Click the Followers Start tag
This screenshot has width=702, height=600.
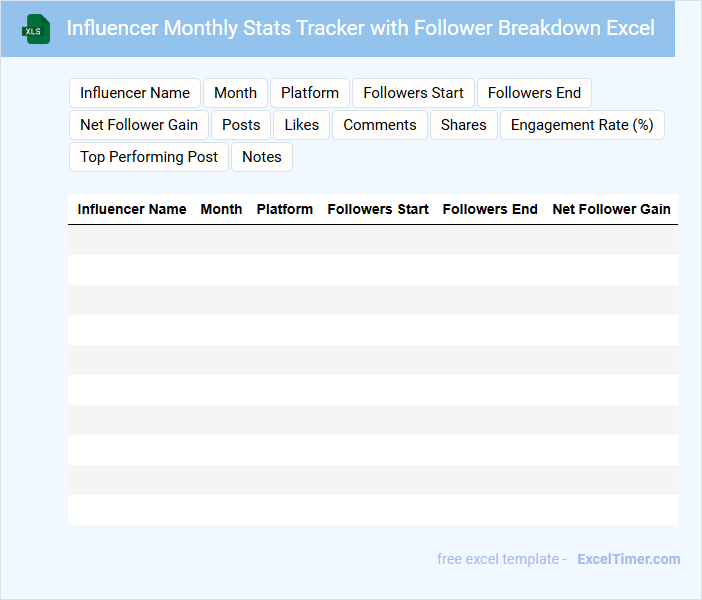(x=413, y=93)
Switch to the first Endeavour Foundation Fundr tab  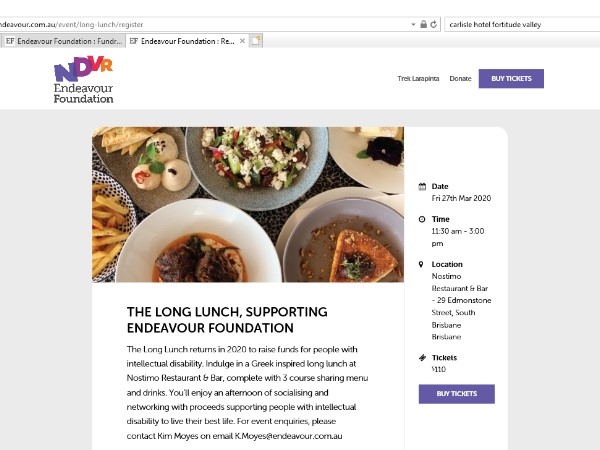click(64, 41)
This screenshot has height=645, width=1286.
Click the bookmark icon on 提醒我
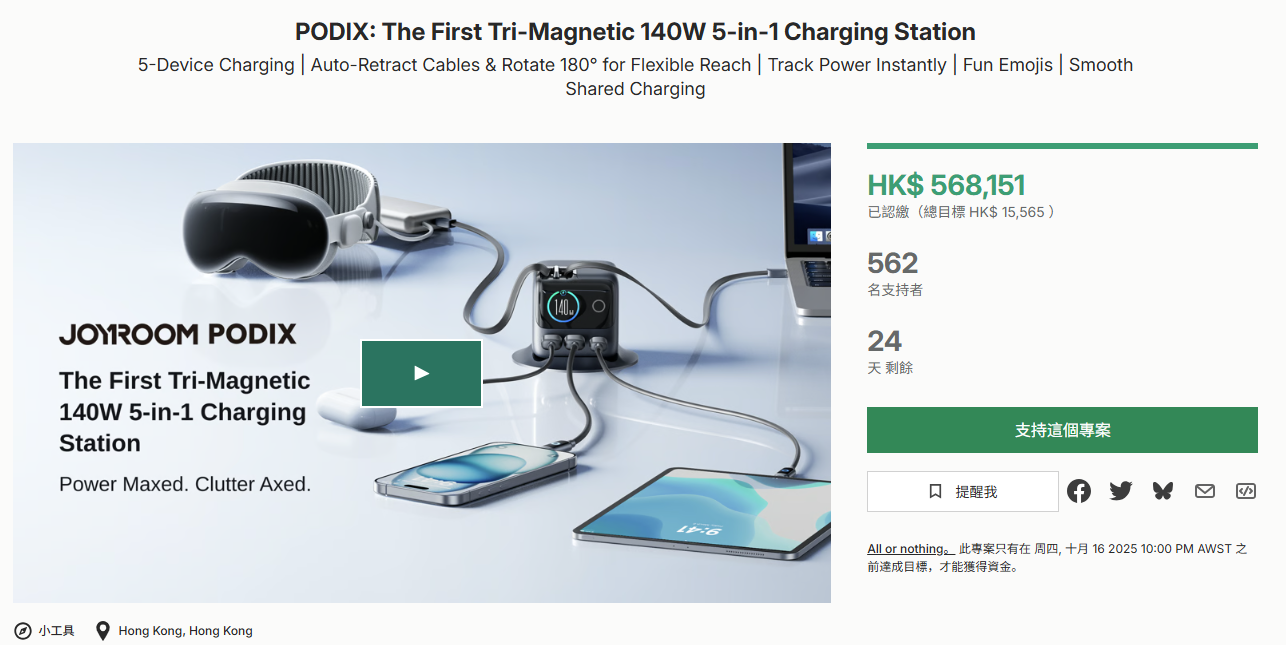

• • • • •

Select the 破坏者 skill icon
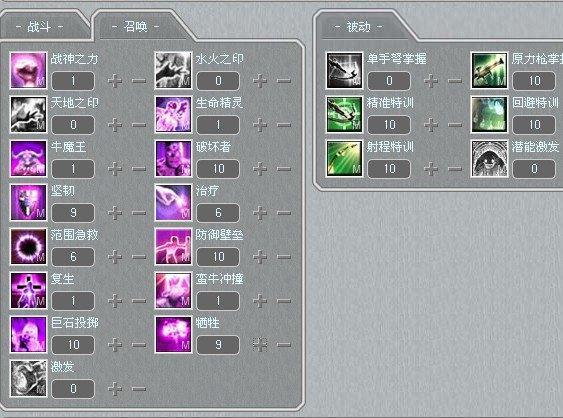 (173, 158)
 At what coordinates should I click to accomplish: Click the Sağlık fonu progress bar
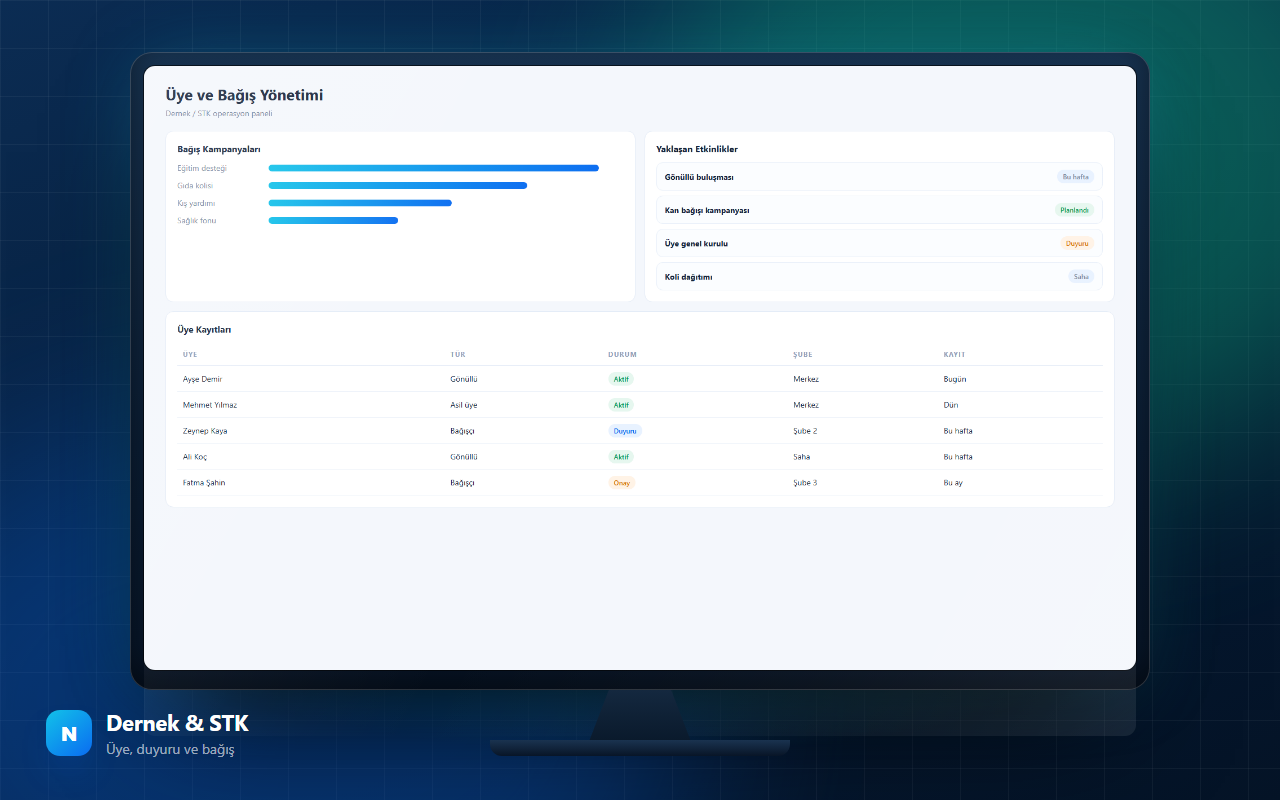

• • • • •

WHAT IS NEEDED
Precisely the lines between those holding "This screenshot has height=645, width=1286." and "Click the bookmark icon on 提醒我", inclusive, are to be reproduced from the listing above, with nothing added.

REPLY
This screenshot has height=645, width=1286.
Click the bookmark icon on 提醒我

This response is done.